It was rather amusing to hear the director of the president’s press office Victoras Papadopoulos responding to the scathing remark made by the former prime minister of Greece, Antonis Samaras, in an interview in a Greek newspaper, To Vima, that also touched President Nikos Christodoulides, who was clearly not the target.

Samaras had said that Greece’s prime minister Kyriakos Mitsotakis and Christodoulides were having a ‘fun exchange’ with Turkey’s president Tayyip Erdogan on the sidelines of the EU summit at Budapest, to emphasise his disapproval of the efforts of Greece and Turkey to improve relations. Papadopoulos felt obliged to put the record straight, telling the state broadcaster that Christodoulides did not engage in a ‘fun exchange’ but had a discussion with Erdogan.

Erdogan and Christodoulides speak over a coffee

“If we want to achieve our objectives, we must speak directly with Turkey and this was what the president of the Republic had done,” said Papadopoulos, pointing out that this was the first time since 1963 that a Turkish president had sat to talk to a president of the Cyprus Republic, even if this was over coffee on the sidelines of a conference. Appearances and reading significance into occurrences of no consequences are what matter to the government.

But it appears that the former prime minister hit a raw nerve. The hardline nationalist Samaras had been in Cyprus last month, invited by the hardline Sigma media group and spoke out against any unfair and catastrophic settlements that were being cooked. “Settlements of disguised partition” would be “the next step to full Turkification,” he told his audience, which included the wife of president Christodoulides. This was criticism of the president’s handling of the Cyprus problem although Samaras mentioned no names.

There is a much bigger issue than Cyprus. Samaras’ main target was the New Democracy government and in particular, foreign minister Giorgos Gerapetritis, whose ousting he demanded. He objected to the way Gerapetritis was conducting negotiations with Turkey, while he likened the government’s approach to appeasement. Samaras was expelled by New Democracy at the weekend, in the hope that he would not cause any more damage. In 1993, he had caused the fall of Constantine Mitsotakis’ (father of the current PM) government, with his hardline approach to the Macedonia naming dispute.

How much support he commands now is unknown. What is known is that he belongs to the hardline nationalist grouping that thrives on confrontation and regards any improvement in relations with Turkey as treasonous. Many of the anti-settlement camp in Cyprus look up to Samaras and endorse his firebrand rhetoric and nationalist grandstanding. And they fear that if Greece-Turkey talks progress a Cyprus settlement could eventually be in the works. In fact, Samaras alluded to this in the speech he made in Cyprus.
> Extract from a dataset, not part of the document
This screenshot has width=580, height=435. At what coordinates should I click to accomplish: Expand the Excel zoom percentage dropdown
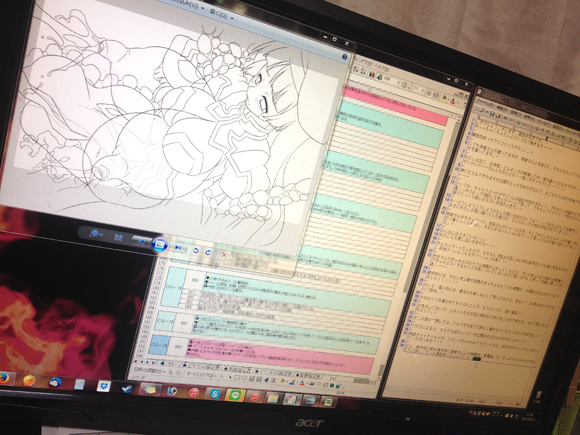398,83
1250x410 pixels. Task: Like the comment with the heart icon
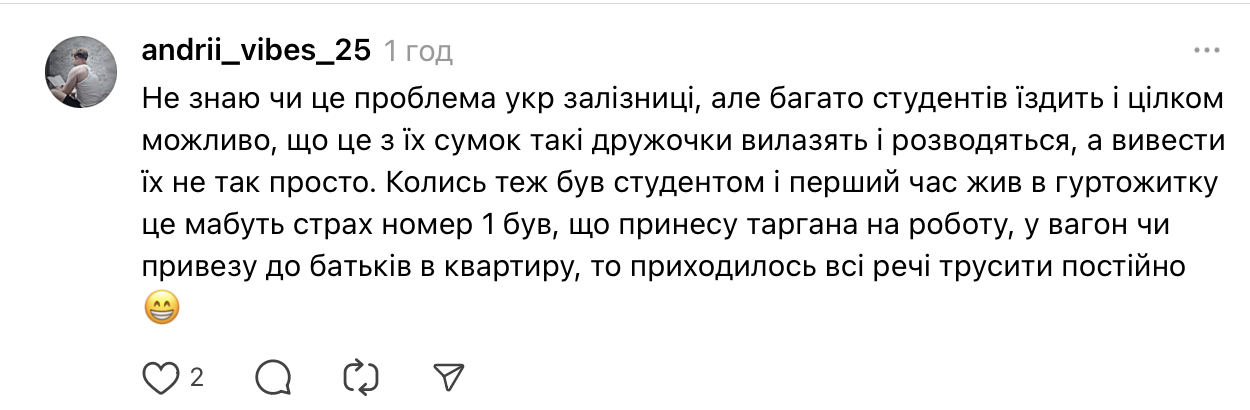point(160,376)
A settlement would be tantamount to “total submission,” partition of Cyprus would lead to the partition of the Aegean he said before asserting that “in saving Cyprus we would be saving Greece.”

There are people in Cyprus that subscribe to this view, which may explain why Papadopoulos was instructed to make it clear that the president was not doing what Samaras, inadvertently accused him of doing in Budapest – “having fun with Erdogan.” Christodoulides had to reassure the local support of Samaras, that unlike Mitsotakis, he was having a serious discussion with Erdogan.